(Do this) Extract each line of the records below that contains the string "click". Treat uppercase and lowercase letters as distinct.

(Task material)

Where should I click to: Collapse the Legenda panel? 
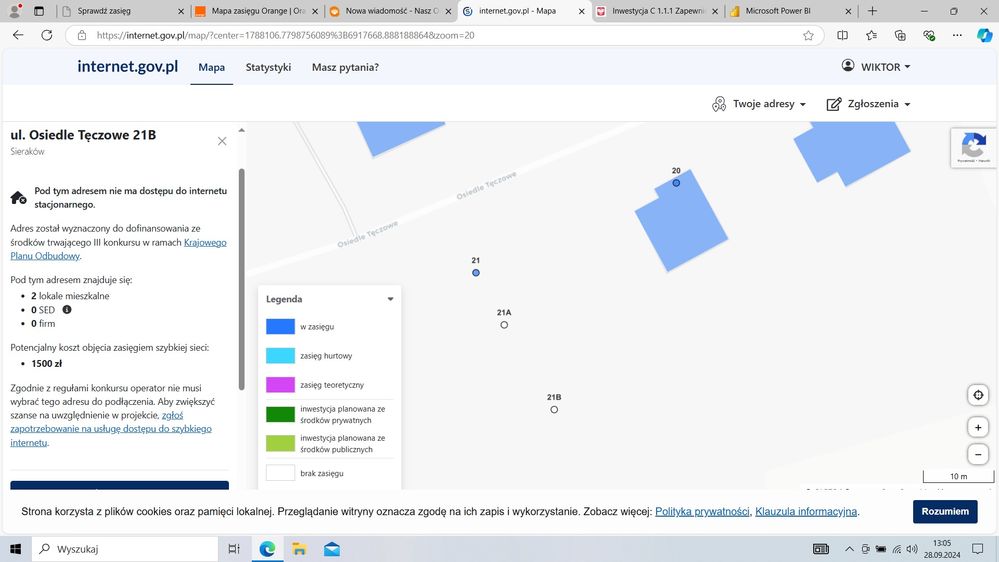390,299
--
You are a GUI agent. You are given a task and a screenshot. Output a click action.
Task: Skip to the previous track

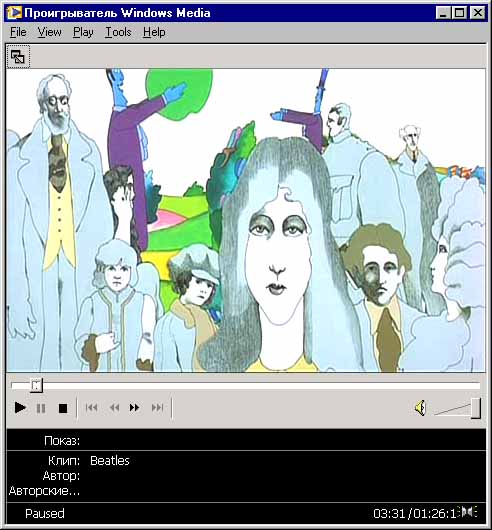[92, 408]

(Output for this task)
Where should I click to: Collapse the Legenda panel? 
You are a GUI agent. You are given a task and a screenshot. Output a click action.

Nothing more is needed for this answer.